What you will do:
Repeat the lines of the data that follow, please, starting at the first and stopping after the one with "Given: Click the Geburtsdatum input field".

Supplied data:
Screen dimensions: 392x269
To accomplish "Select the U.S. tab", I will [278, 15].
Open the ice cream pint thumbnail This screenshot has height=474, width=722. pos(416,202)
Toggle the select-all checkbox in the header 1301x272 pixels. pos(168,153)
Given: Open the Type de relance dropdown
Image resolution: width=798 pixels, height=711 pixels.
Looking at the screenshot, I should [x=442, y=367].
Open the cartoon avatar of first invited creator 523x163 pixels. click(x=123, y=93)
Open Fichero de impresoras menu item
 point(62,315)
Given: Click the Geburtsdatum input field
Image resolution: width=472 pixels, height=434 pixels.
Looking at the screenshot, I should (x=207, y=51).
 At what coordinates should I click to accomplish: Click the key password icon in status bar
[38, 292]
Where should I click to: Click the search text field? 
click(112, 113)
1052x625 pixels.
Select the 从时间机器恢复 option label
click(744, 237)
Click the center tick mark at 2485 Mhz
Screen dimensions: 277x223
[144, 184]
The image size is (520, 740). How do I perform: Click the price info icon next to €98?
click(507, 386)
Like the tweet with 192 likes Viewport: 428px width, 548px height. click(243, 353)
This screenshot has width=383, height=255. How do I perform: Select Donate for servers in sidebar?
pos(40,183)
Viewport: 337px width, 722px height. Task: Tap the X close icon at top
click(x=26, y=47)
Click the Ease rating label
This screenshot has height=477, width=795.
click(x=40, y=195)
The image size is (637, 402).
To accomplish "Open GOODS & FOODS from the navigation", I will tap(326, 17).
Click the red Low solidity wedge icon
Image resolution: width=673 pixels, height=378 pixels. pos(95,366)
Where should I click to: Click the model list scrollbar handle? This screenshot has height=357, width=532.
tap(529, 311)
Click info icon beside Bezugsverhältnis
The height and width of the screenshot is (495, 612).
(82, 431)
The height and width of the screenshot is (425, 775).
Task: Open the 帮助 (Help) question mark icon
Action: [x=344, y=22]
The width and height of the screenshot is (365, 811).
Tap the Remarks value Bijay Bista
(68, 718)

Answer to the exercise:
Screen dimensions: 392x269
To accomplish "Select the U.S. tab", I will [278, 15].
Open the ice cream pint thumbnail This screenshot has height=474, width=722. pos(416,202)
Toggle the select-all checkbox in the header 1301x272 pixels. pos(168,153)
Given: Open the Type de relance dropdown
Image resolution: width=798 pixels, height=711 pixels.
Looking at the screenshot, I should [x=442, y=367].
Open the cartoon avatar of first invited creator 523x163 pixels. click(x=123, y=93)
Open Fichero de impresoras menu item
 point(62,315)
Given: Click the Geburtsdatum input field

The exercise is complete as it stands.